Feature-Based Evaluation of ML and DNN Models for LULC Mapping in Semi-Arid Regions
摘要
Selecting an appropriate classification algorithm for satellite imagery is essential to ensure accurate and reliable land use and land cover (LULC) maps. Many previous studies compare machine learning and deep learning models using different input representations, making it difficult to isolate the effects of model architecture and input data. This study addresses this gap by systematically comparing three widely used machine learning algorithms (Random Forest, Support Vector Machine, and Decision Tree) and a deep neural network using identical feature-based inputs derived from Landsat imagery in a semi-arid region, while evaluating the contribution of spectral indices and topographic features. Rigorous validation, including cross-validation and external test region, was applied to assess spatial generalization.

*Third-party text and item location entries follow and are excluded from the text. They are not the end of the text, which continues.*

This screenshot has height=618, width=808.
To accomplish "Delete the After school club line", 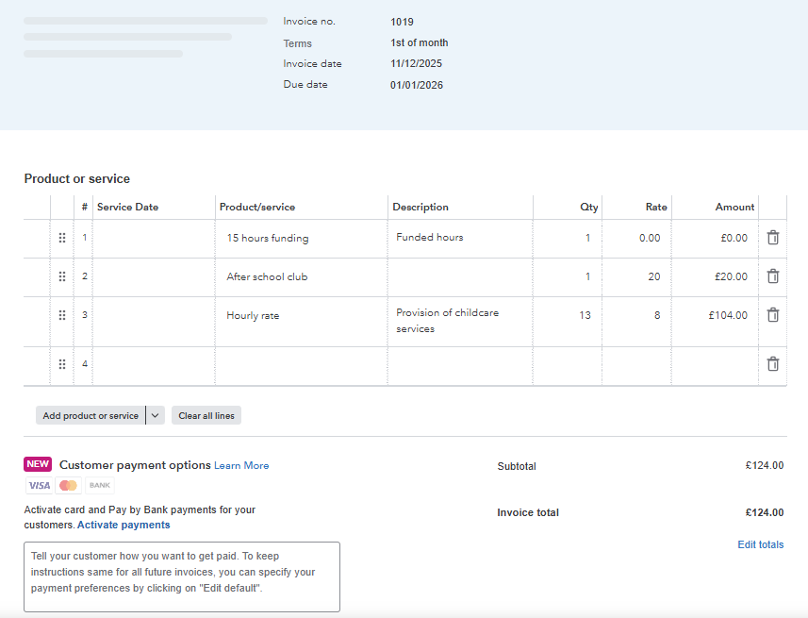I will point(772,276).
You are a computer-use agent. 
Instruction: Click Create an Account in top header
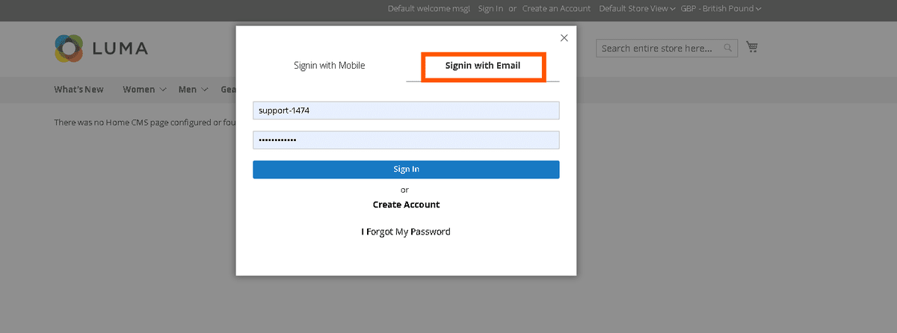(x=556, y=9)
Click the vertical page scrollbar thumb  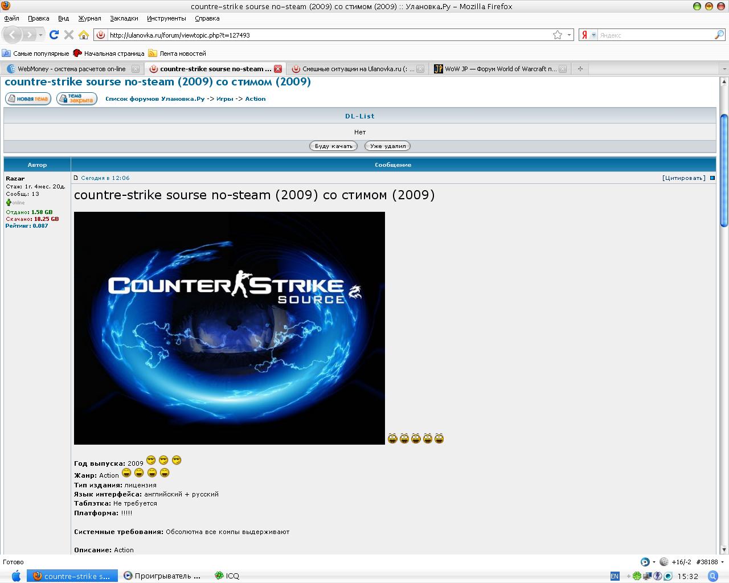click(724, 170)
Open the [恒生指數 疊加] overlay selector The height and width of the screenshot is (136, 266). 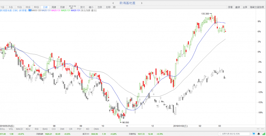(x=90, y=11)
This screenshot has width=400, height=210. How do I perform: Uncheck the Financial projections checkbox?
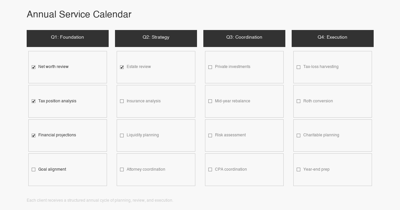(x=33, y=135)
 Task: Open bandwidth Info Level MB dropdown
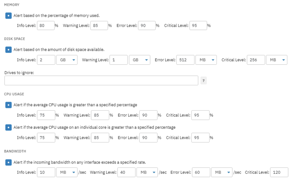point(67,172)
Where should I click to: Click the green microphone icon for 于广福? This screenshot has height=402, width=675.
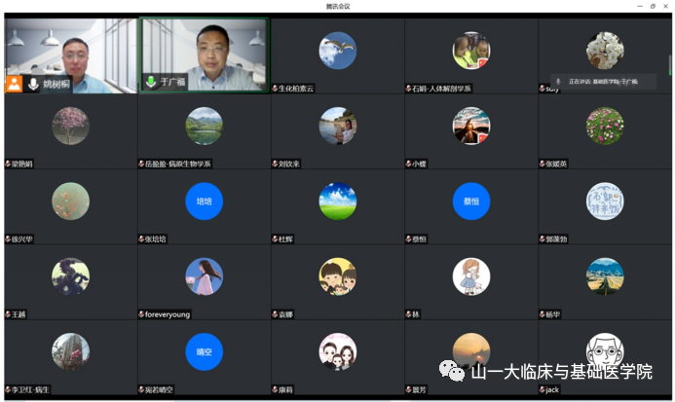pyautogui.click(x=151, y=83)
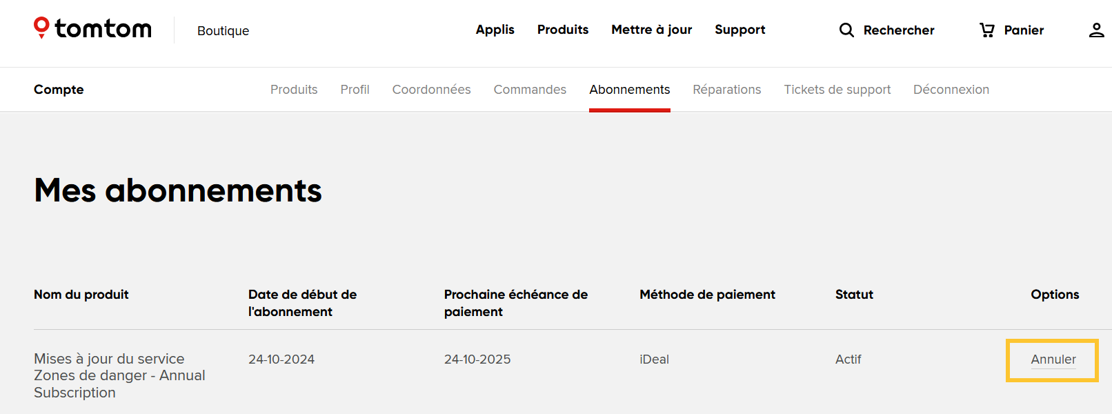Open the Produits main navigation menu
Image resolution: width=1112 pixels, height=414 pixels.
[563, 30]
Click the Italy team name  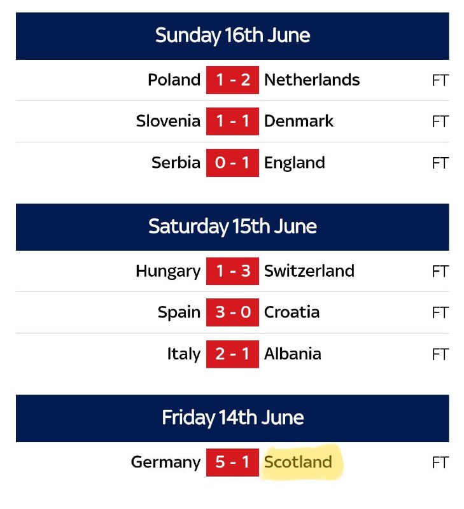(x=184, y=354)
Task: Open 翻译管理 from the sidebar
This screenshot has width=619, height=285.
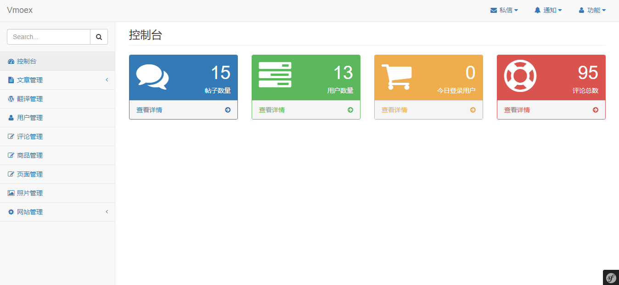Action: tap(57, 99)
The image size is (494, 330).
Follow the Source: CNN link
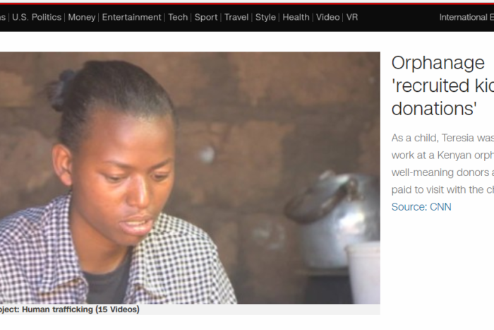coord(421,206)
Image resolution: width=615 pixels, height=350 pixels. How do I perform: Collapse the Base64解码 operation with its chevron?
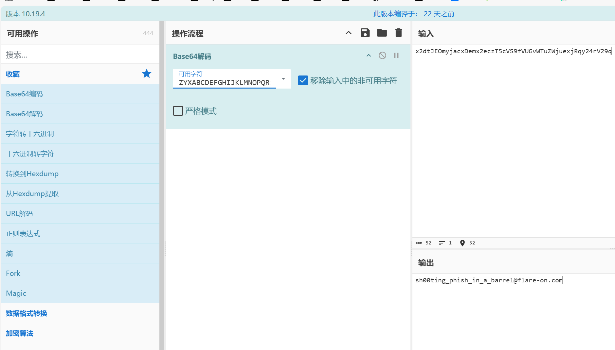point(369,56)
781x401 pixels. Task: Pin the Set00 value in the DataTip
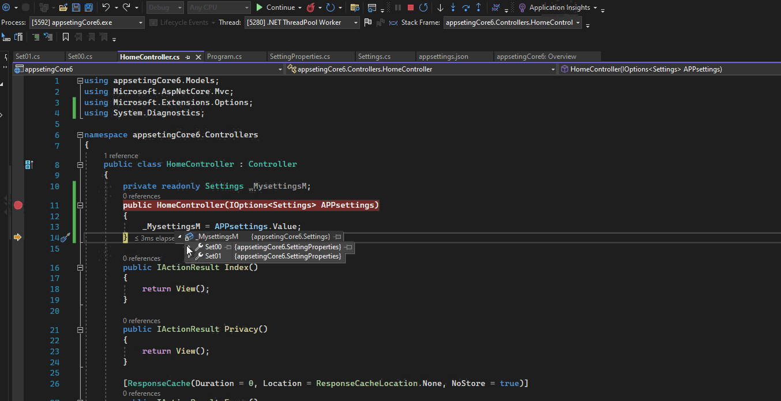[349, 247]
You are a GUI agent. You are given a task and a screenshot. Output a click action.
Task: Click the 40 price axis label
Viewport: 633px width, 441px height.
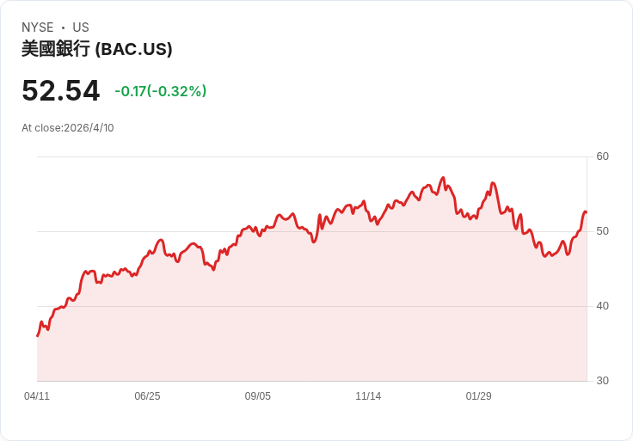coord(602,306)
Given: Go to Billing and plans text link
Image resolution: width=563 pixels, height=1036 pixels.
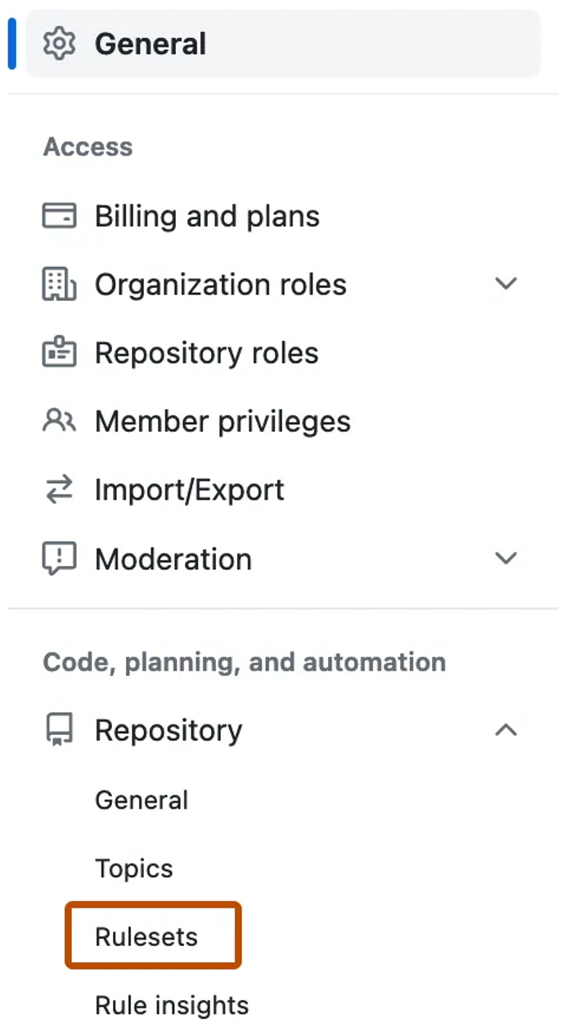Looking at the screenshot, I should (207, 217).
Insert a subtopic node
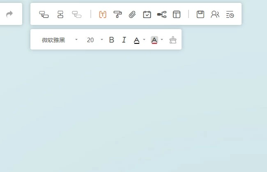267x172 pixels. pyautogui.click(x=44, y=14)
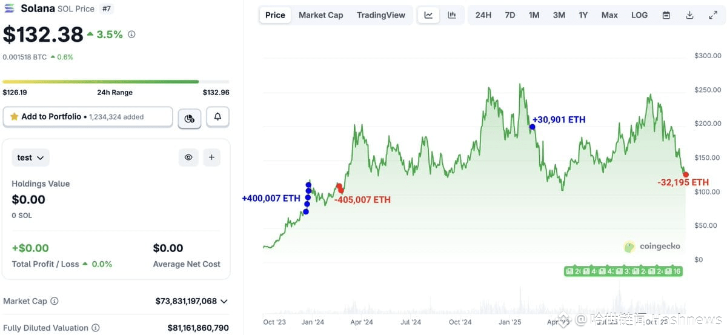The image size is (727, 335).
Task: Expand chart to fullscreen
Action: 713,15
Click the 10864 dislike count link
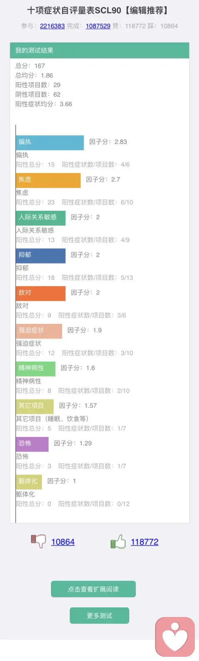 [63, 542]
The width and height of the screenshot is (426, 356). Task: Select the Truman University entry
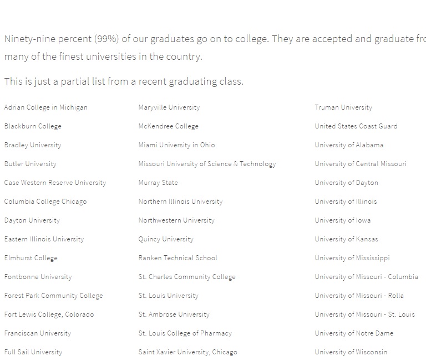click(343, 107)
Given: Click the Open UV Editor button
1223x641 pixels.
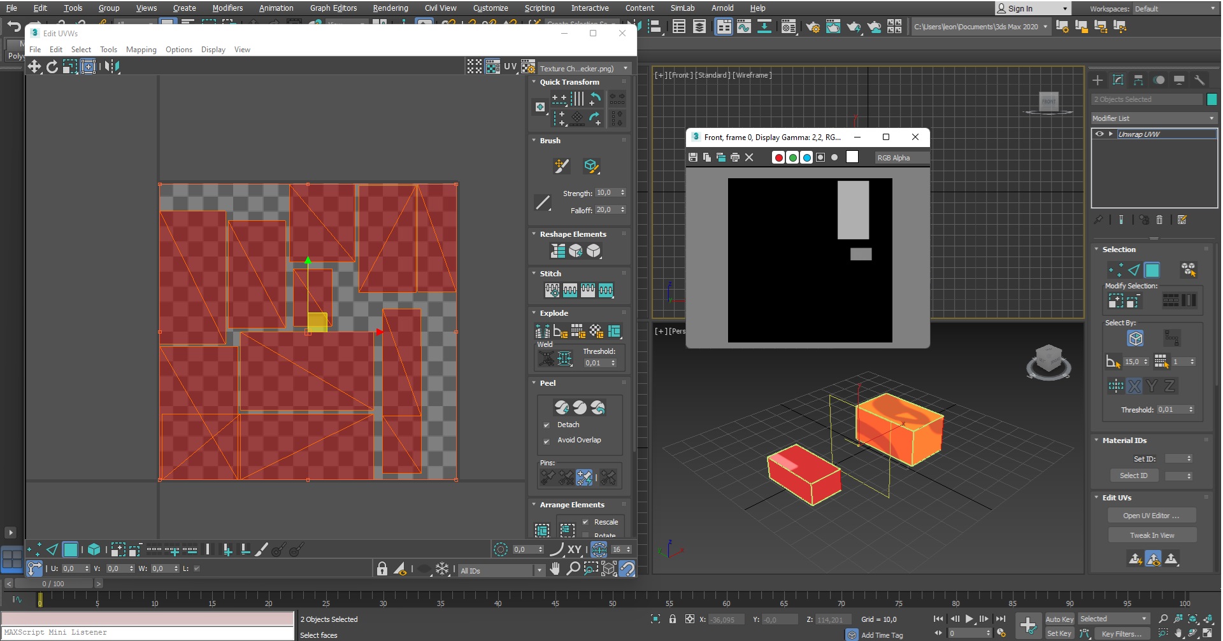Looking at the screenshot, I should 1151,516.
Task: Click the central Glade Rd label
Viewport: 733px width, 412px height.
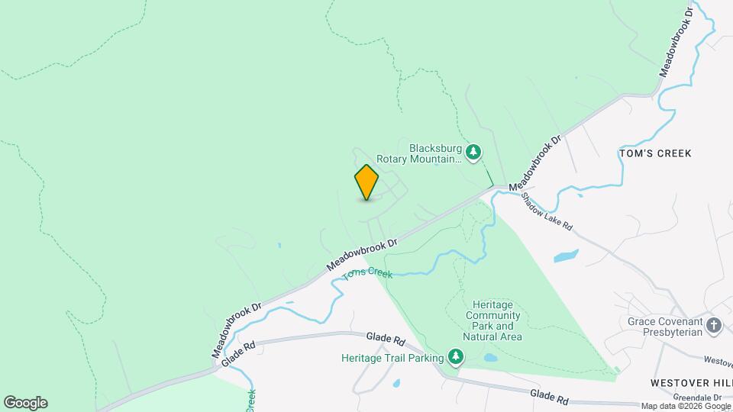Action: tap(386, 339)
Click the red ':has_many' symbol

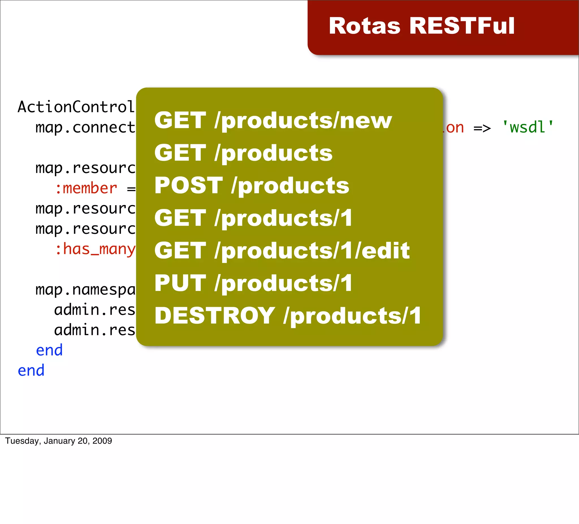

The results indicate that the deep neural network achieves the highest accuracy and stability, particularly for spectrally overlapping classes, while Random Forest and Support Vector Machine also perform strongly when enhanced with additional features. The Decision Tree generalizes better when using spectral bands only, whereas feature integration can lead to overfitting. Spatial generalization tests further show that performance in unseen regions ranges from moderate to good, highlighting the need for more geographically diverse training data. Overall, findings emphasize that optimal algorithm selection requires balancing accuracy, generalization capability, and computational cost.